* Requirements
Could you rewrite the entries below, replacing "Bandwidth Management" with "Traffic Control" and leaving everything else unchanged?

-- Start of Given records --

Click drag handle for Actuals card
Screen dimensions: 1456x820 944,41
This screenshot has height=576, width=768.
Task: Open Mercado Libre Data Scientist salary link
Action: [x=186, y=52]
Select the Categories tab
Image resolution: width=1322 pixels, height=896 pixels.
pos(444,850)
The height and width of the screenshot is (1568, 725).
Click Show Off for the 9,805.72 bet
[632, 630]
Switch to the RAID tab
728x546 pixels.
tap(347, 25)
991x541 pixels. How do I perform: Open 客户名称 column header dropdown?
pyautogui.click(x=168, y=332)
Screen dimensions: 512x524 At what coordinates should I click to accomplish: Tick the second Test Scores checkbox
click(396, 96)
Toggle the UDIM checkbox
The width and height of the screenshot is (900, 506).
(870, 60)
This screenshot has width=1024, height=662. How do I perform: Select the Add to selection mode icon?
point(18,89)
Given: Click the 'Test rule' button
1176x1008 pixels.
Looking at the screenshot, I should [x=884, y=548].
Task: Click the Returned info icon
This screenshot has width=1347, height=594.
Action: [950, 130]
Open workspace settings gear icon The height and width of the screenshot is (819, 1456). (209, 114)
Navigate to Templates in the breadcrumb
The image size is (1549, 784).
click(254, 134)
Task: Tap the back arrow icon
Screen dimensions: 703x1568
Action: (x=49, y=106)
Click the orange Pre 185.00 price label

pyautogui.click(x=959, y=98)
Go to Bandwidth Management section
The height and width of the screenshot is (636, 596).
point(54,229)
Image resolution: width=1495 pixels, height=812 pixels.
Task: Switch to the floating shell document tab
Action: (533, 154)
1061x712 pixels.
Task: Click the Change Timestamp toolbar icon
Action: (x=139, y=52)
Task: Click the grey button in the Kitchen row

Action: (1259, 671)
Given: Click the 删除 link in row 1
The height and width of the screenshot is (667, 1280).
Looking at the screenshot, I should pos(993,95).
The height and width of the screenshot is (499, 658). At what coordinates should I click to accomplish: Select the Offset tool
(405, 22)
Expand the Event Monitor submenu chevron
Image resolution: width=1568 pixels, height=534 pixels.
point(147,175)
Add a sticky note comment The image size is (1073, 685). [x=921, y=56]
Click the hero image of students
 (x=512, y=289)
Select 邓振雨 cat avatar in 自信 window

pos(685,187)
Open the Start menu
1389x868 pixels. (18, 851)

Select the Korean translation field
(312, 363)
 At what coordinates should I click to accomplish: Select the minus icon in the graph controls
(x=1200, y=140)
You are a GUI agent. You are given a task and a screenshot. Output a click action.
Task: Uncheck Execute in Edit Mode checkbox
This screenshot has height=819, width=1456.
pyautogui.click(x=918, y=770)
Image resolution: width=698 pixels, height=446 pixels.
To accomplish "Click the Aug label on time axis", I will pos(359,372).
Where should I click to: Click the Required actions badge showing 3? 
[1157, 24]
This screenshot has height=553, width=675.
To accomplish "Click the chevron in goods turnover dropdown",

-- End of Given records --

* Result
Click drag handle for Actuals card
Screen dimensions: 1456x820 944,41
This screenshot has height=576, width=768.
Task: Open Mercado Libre Data Scientist salary link
Action: [x=186, y=52]
Select the Categories tab
Image resolution: width=1322 pixels, height=896 pixels.
pos(444,850)
The height and width of the screenshot is (1568, 725).
Click Show Off for the 9,805.72 bet
[632, 630]
Switch to the RAID tab
728x546 pixels.
tap(347, 25)
991x541 pixels. How do I perform: Open 客户名称 column header dropdown?
pyautogui.click(x=168, y=332)
Screen dimensions: 512x524 At what coordinates should I click to accomplish: Tick the second Test Scores checkbox
click(396, 96)
Toggle the UDIM checkbox
The width and height of the screenshot is (900, 506).
(870, 60)
This screenshot has width=1024, height=662. How do I perform: Select the Add to selection mode icon?
point(18,89)
Given: Click the 'Test rule' button
1176x1008 pixels.
Looking at the screenshot, I should [x=884, y=548].
Task: Click the Returned info icon
This screenshot has width=1347, height=594.
Action: [950, 130]
Open workspace settings gear icon The height and width of the screenshot is (819, 1456). (209, 114)
Navigate to Templates in the breadcrumb
The image size is (1549, 784).
click(254, 134)
Task: Tap the back arrow icon
Screen dimensions: 703x1568
Action: (x=49, y=106)
Click the orange Pre 185.00 price label

pyautogui.click(x=959, y=98)
Go to Traffic Control section
The height and width of the screenshot is (636, 596).
point(54,229)
Image resolution: width=1495 pixels, height=812 pixels.
Task: Switch to the floating shell document tab
Action: (533, 154)
1061x712 pixels.
Task: Click the Change Timestamp toolbar icon
Action: (x=139, y=52)
Task: Click the grey button in the Kitchen row

Action: (1259, 671)
Given: Click the 删除 link in row 1
The height and width of the screenshot is (667, 1280).
Looking at the screenshot, I should pos(993,95).
The height and width of the screenshot is (499, 658). At what coordinates should I click to accomplish: Select the Offset tool
(405, 22)
Expand the Event Monitor submenu chevron
Image resolution: width=1568 pixels, height=534 pixels.
point(147,175)
Add a sticky note comment The image size is (1073, 685). [x=921, y=56]
Click the hero image of students
 (x=512, y=289)
Select 邓振雨 cat avatar in 自信 window

pos(685,187)
Open the Start menu
1389x868 pixels. (18, 851)

Select the Korean translation field
(312, 363)
 At what coordinates should I click to accomplish: Select the minus icon in the graph controls
(x=1200, y=140)
You are a GUI agent. You are given a task and a screenshot. Output a click action.
Task: Uncheck Execute in Edit Mode checkbox
This screenshot has height=819, width=1456.
pyautogui.click(x=918, y=770)
Image resolution: width=698 pixels, height=446 pixels.
To accomplish "Click the Aug label on time axis", I will pos(359,372).
Where should I click to: Click the Required actions badge showing 3? 
[1157, 24]
This screenshot has height=553, width=675.
To accomplish "Click the chevron in goods turnover dropdown",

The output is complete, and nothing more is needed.